ABOUT THIS EXERCISE: A word-for-word repetition of the records beneath this task is the expected answer.

[Stored records]
[Start of Attachment]

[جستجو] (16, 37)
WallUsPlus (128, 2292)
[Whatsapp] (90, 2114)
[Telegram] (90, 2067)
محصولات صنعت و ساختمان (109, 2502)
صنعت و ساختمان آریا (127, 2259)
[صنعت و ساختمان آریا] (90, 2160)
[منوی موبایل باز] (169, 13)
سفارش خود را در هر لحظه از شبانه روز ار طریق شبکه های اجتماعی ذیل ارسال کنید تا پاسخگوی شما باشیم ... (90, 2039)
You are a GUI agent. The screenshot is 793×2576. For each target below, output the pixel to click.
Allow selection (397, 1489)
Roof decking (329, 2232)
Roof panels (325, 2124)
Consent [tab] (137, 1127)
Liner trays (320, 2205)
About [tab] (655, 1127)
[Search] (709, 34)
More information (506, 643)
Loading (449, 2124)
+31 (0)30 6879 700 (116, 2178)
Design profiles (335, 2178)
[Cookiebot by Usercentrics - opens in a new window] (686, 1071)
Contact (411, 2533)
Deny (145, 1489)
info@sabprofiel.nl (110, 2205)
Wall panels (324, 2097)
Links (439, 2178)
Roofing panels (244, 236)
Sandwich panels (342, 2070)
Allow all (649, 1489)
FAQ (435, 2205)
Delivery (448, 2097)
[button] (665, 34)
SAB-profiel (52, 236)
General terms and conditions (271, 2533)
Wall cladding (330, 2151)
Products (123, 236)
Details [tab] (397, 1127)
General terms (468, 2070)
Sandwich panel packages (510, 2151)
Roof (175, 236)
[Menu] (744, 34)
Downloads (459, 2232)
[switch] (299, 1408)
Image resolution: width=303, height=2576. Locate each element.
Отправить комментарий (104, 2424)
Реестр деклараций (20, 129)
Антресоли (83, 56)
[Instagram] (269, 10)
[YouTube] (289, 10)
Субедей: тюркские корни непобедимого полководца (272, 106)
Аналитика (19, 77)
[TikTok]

[End of Attachment]

RESPONSE TO THE EXERCISE:
[جستجو] (16, 37)
WallUsPlus (128, 2292)
[Whatsapp] (90, 2114)
[Telegram] (90, 2067)
محصولات صنعت و ساختمان (109, 2502)
صنعت و ساختمان آریا (127, 2259)
[صنعت و ساختمان آریا] (90, 2160)
[منوی موبایل باز] (169, 13)
سفارش خود را در هر لحظه از شبانه روز ار طریق شبکه های اجتماعی ذیل ارسال کنید تا پاسخگوی شما باشیم ... (90, 2039)
You are a GUI agent. The screenshot is 793×2576. For each target below, output the pixel to click.
Allow selection (397, 1489)
Roof decking (329, 2232)
Roof panels (325, 2124)
Consent [tab] (137, 1127)
Liner trays (320, 2205)
About [tab] (655, 1127)
[Search] (709, 34)
More information (506, 643)
Loading (449, 2124)
+31 (0)30 6879 700 (116, 2178)
Design profiles (335, 2178)
[Cookiebot by Usercentrics - opens in a new window] (686, 1071)
Contact (411, 2533)
Deny (145, 1489)
info@sabprofiel.nl (110, 2205)
Wall panels (324, 2097)
Links (439, 2178)
Roofing panels (244, 236)
Sandwich panels (342, 2070)
Allow all (649, 1489)
FAQ (435, 2205)
Delivery (448, 2097)
[button] (665, 34)
SAB-profiel (52, 236)
General terms and conditions (271, 2533)
Wall cladding (330, 2151)
Products (123, 236)
Details [tab] (397, 1127)
General terms (468, 2070)
Sandwich panel packages (510, 2151)
Roof (175, 236)
[Menu] (744, 34)
Downloads (459, 2232)
[switch] (299, 1408)
Image resolution: width=303, height=2576. Locate each element.
Отправить комментарий (104, 2424)
Реестр деклараций (20, 129)
Антресоли (83, 56)
[Instagram] (269, 10)
[YouTube] (289, 10)
Субедей: тюркские корни непобедимого полководца (272, 106)
Аналитика (19, 77)
[TikTok]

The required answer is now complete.